What you need to do:
Carry the passage on agricultural innovation in Africa forward from its last sentence.

A more realistic view is to treat economies as “systems of innovation.” The process of technological innovation involves interactions among a wide range of actors in society.
Government, private sector, universities and research institutions are important parts of a larger system of knowledge and interactions that allows pursuit of common goals in agricultural innovation.
In many countries, the state still plays a key role in directing productive activities but the private sector is an increasingly important player in adapting existing knowledge and applying it to new areas.
Enabling infrastructure
Unlike other regions, Africa’s poor infrastructure represents a unique opportunity to adopt new approaches in the design and implementation of infrastructure facilities. One most neglected aspect of infrastructure investments is their role in stimulating technological innovation.
Roads, water facilities, airports, seaports, railways, telecommunications networks, and energy systems represent just a portion of the web of national and regional infrastructure necessary for food security, agricultural innovation, and agriculture-based economic development.
Countries and regions must create strategies that recognise how each area is linked to the next, and investments must, in many cases, pool regional resources and cross international borders.
Transport infrastructure is critical to move inputs to farms and products to market; irrigation is essential for increasing yields and crop quality; energy is a vital input, particularly for value-added food processing; and telecoms are critical for farming, market, and weather information.
Alone, however, none of these investments will produce sustainable innovation or growth in agriculture. National and regional investment strategies will be needed to pool resources, share risks, and attract the private actors to substantial investments in such ventures.
Human capacity
Education and human capacity building in Africa have many well-publicised problems. Many school systems focus little on teaching students to maximise the opportunities available to them in their own communities; and rather, tend to prioritise skills less applicable to village life and encourage children to aspire to join the waves of young people moving to urban areas.
For some, this leads to success, but for many more, it leads to unfulfilled aspirations. There are missed opportunities to learn crucial skills that will allow them to be more productive and have a better standard of living in their villages. It also results in nations passing over a chance to increase agricultural productivity, self-sufficiency, and human resources among their populations.

Collected material:
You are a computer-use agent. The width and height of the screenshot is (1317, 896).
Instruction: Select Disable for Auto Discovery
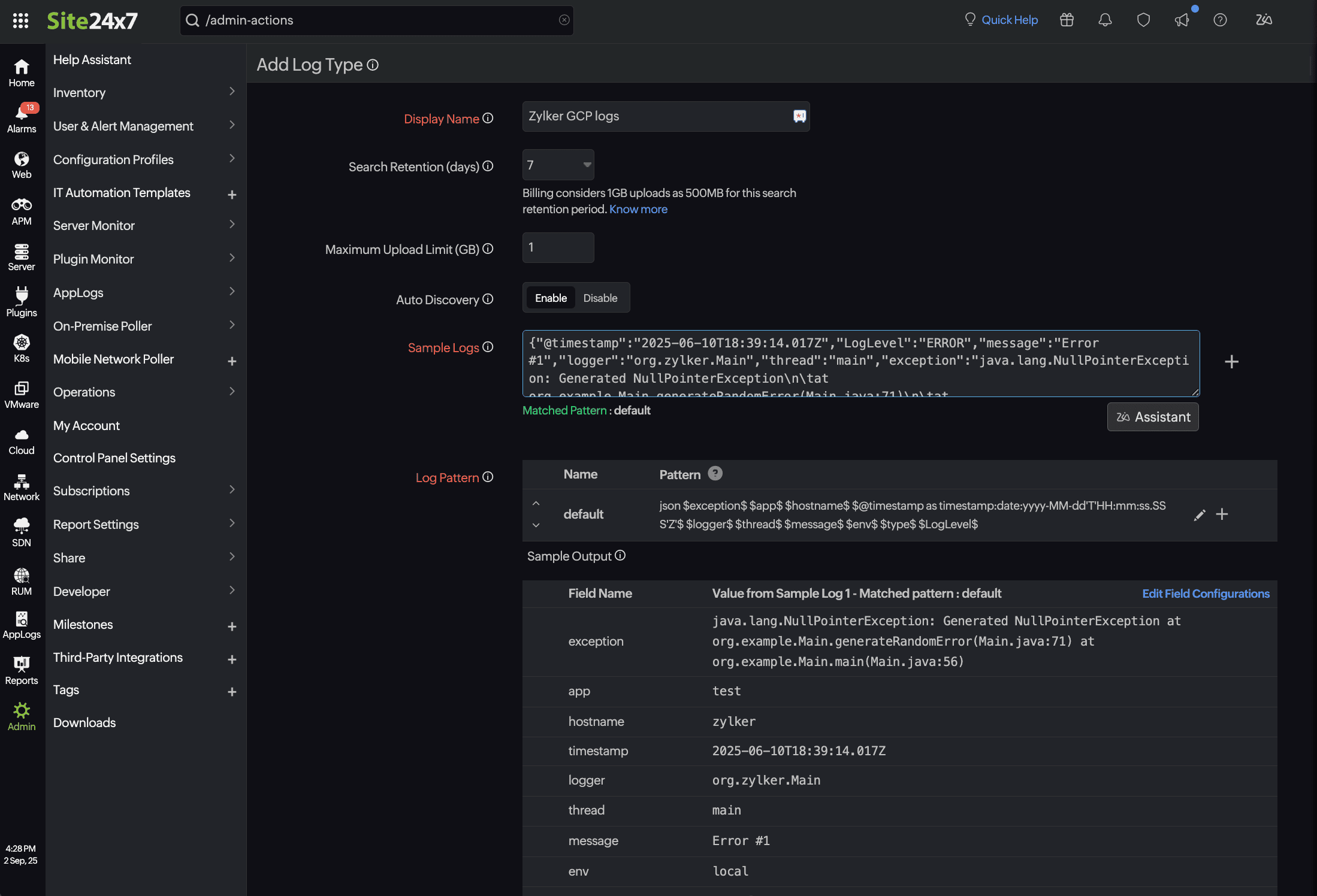pos(600,298)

Answer for the task:
The creation of agricultural enterprises represents one of the most effective ways to stimulate rural development. Economic change entails the transformation of knowledge into goods and services through business enterprises. In this respect, creating links between knowledge and business development is the most important challenge facing agricultural renewal in African countries.
The development of small and medium-sized enterprises (SMEs) has been an integral part of the development of all industrialised economies. This holds true in Africa.
Building these enterprises requires development of pools of capital for investment; of local operational, repair, and maintenance expertise; and of a regulatory environment that allows small businesses to flourish. Africa must review its incentive structures to promote these objectives.
A range of government policy structures is suitable for creating and sustaining enterprises. Policy makers also need to ensure that educational systems provide adequate technical training. They need to support agribusiness and technology incubators, export processing zones, and production networks as well as sharpen the associated skills through agribusiness education.
Governing innovation
Regional integration is a key component of enabling agricultural innovation because it dismantles three barriers to development: weak national economies; a dependence on importing high-value or finished goods; and a reliance on a small range of low-value primary exports, mainly agriculture and natural resources.
These difficulties become more extreme when farmers have to get their crops across international borders to reach markets where sales are profitable.The inability to sell crops, or being forced to sell them at a loss because of high transport costs, prevents farmers from making investments that would increase the quantity and quality of their production.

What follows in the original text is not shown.